<<<<

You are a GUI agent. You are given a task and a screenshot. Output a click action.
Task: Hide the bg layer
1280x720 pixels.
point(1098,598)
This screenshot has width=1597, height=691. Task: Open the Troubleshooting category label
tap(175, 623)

>>>>
<<<<

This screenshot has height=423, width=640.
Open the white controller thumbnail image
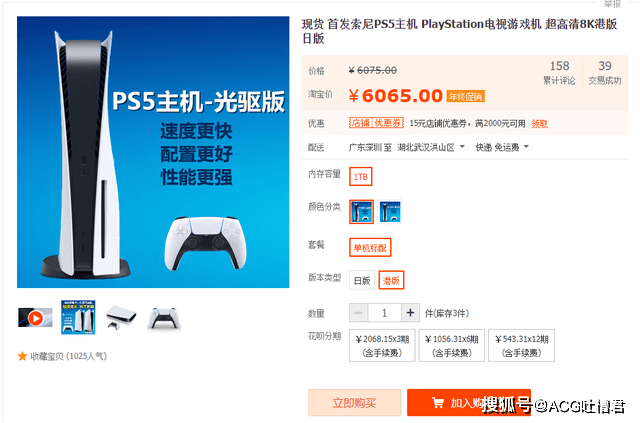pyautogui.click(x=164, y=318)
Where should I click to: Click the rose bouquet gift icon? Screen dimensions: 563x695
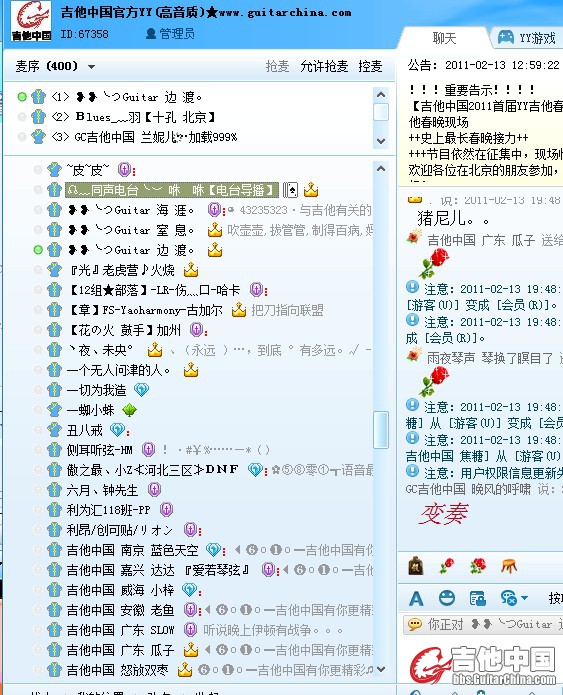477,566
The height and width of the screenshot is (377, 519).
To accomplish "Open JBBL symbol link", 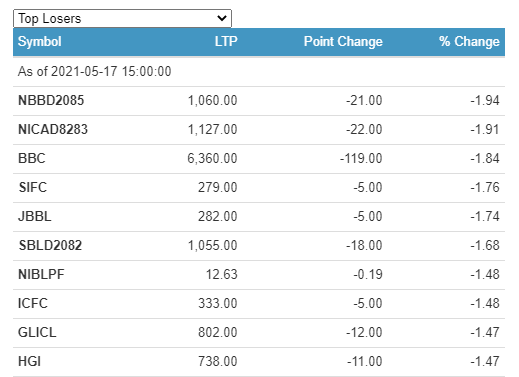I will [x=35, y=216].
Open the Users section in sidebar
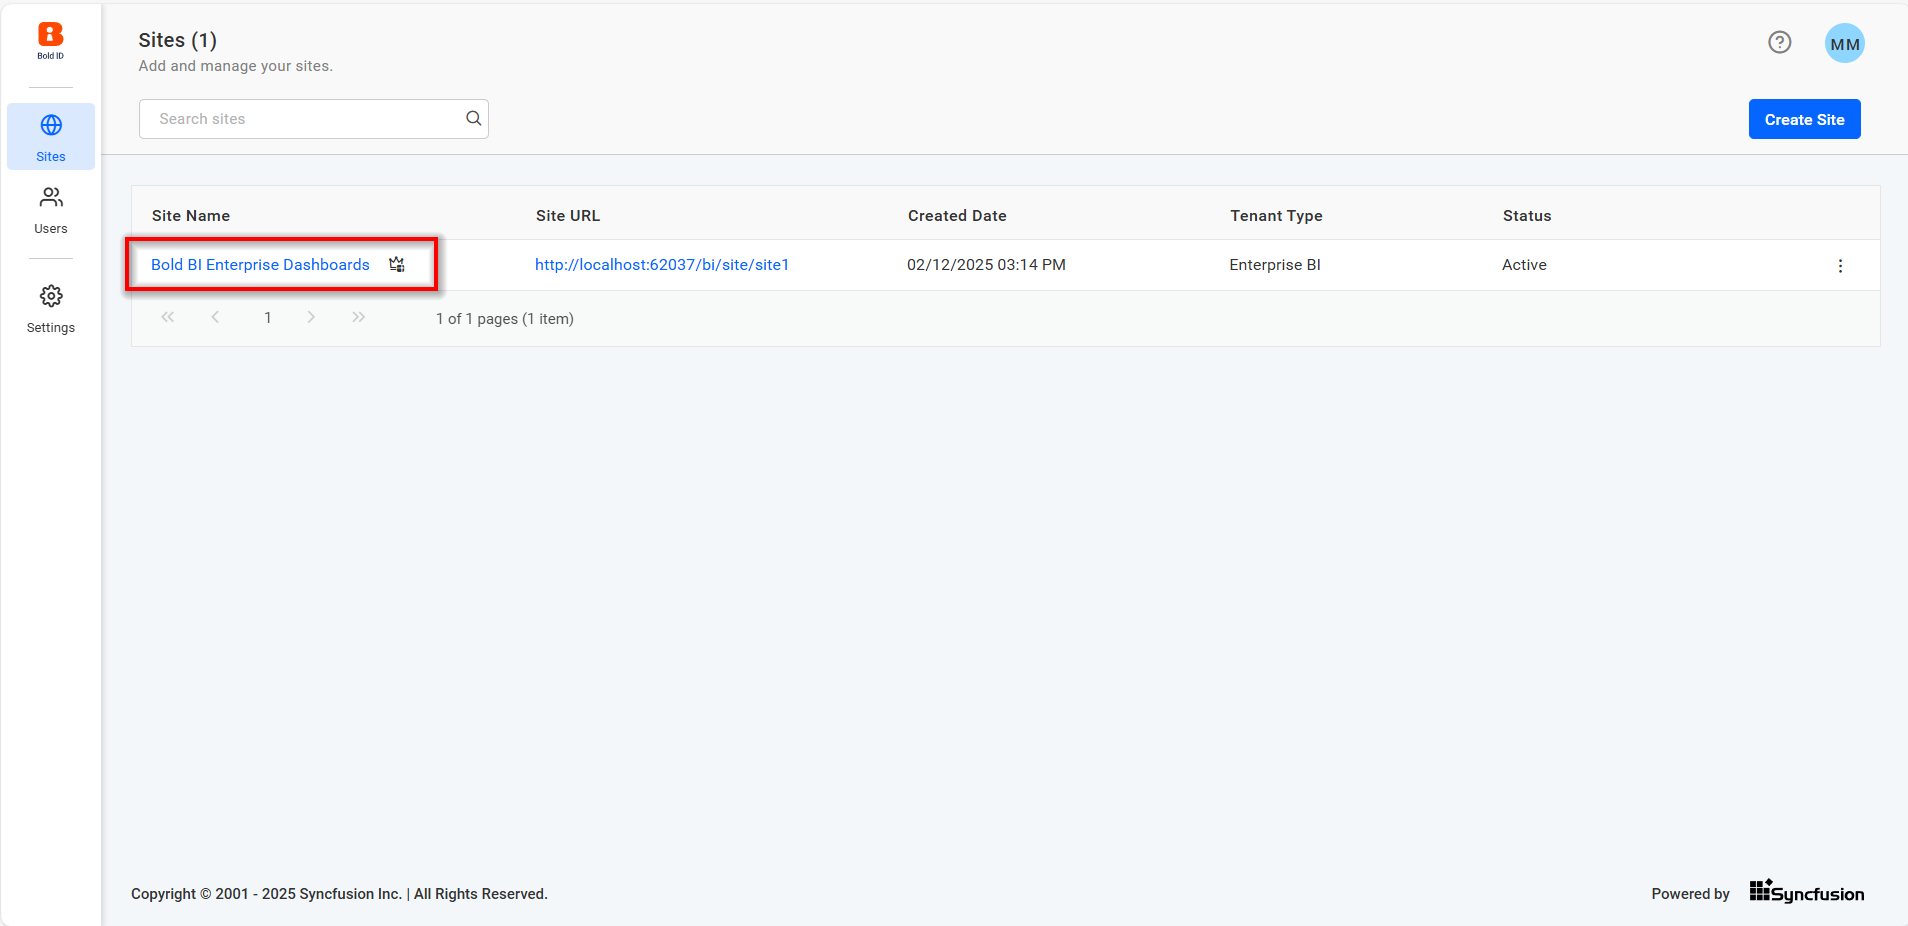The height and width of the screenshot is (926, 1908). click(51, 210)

>>>>

• _EXERCISE DETAILS_: Turn everything from the line containing "You are a GUI" down to the line containing "tap(175, 623)" into a numbered list, omitting blank lines.

• _RESULT_:
1. You are a GUI agent. You are given a task and a screenshot. Output a click action.
2. Task: Hide the bg layer
3. 1280x720 pixels.
4. point(1098,598)
5. This screenshot has width=1597, height=691. Task: Open the Troubleshooting category label
6. tap(175, 623)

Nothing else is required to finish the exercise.